NASA's Aqua satellite passed over the reborn tropical cyclone known as Gillian on March 21 and captured a visible image of the storm, located just south of the island of Java.
Java is highly populated island of Indonesia that includes the capital city of Jakarta. Java is divided into four provinces, East, West and Central Java and Banten. There are also two special regions of Java called Jakarta and Yogyakarta.
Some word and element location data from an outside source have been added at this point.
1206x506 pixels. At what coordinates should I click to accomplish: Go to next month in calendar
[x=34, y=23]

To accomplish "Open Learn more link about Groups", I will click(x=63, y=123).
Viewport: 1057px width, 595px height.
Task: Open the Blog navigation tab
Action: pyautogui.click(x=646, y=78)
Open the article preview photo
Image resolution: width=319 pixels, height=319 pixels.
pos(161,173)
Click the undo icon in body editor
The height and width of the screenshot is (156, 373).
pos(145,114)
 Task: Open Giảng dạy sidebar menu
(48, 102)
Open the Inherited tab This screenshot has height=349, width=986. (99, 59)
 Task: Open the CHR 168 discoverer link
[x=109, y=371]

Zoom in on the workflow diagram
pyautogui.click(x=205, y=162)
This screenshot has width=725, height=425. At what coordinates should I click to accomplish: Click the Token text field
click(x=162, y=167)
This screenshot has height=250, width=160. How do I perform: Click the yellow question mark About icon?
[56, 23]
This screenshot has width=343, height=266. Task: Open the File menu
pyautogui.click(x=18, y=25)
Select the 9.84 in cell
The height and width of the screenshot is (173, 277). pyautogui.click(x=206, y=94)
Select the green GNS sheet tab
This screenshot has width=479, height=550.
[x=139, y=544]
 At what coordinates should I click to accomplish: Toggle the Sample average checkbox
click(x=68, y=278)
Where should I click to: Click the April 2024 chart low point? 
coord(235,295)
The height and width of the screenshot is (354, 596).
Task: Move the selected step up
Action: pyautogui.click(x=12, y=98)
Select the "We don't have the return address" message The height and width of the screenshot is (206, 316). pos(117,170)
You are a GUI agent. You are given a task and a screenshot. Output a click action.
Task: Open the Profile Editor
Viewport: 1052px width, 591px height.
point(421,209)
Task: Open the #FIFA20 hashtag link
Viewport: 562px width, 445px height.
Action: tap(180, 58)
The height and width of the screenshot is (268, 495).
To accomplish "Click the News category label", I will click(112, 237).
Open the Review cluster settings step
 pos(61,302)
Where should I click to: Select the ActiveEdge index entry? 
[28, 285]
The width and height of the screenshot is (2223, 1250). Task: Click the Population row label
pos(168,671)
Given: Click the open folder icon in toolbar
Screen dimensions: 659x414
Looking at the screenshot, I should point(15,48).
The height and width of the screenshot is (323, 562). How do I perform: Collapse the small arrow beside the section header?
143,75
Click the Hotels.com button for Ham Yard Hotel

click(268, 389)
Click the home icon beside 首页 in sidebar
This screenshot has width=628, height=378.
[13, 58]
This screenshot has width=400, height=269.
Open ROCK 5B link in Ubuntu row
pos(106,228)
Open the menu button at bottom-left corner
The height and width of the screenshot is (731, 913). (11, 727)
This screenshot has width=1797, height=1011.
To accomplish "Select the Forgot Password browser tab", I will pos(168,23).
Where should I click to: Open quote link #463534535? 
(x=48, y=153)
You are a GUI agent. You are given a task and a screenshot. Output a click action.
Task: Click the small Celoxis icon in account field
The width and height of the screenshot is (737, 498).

The MODIS instrument that flies aboard Aqua captured a visible image of Gillian on March 21 at 06:55 UTC/2:55 a.m. EDT. The image showed bands of thunderstorms wrapping around the center of circulation that stretched from the north to the east and southwest. Only the northwestern quadrant appeared to have a fragmented band. The NOAA-19 polar orbiting satellite showed that Gillian is a symmetric and compact system with improved central convection.
Gillian initially formed on March 10 in the northern Gulf of Carpentaria, part of the Southern Pacific Ocean. After a brief landfall in Queensland's Cape York Peninsula it weakened to a remnant low, moved northwest and entered the Southern Indian Ocean where it just re-formed into a tropical storm.
At 0900 UTC/5 a.m. EDT, Tropical Cyclone Gillian's maximum sustained winds were near 35 knots/40 mph/62 kph. It was centered near 9.6 south and 108.2 east, just south of Java and about 834 nautical miles/959.8 miles/1,545 km north-northwest of Learmonth, Australia. Gillian was moving to the west at 16 knots/18.4 mph/ 29.6 kph.
The Indonesian Tropical Cyclone Warning Center in Jakarta has issued watches and warnings across parts of Java and Sumatra for heavy rain and rough surf.
Gillian is expected to move west and once past Christmas Island, the Australian Bureau of Meteorology and the Joint Typhoon Warning Center expect it to move southwest while intensifying to hurricane-force over open waters of the Southern Indian Ocean.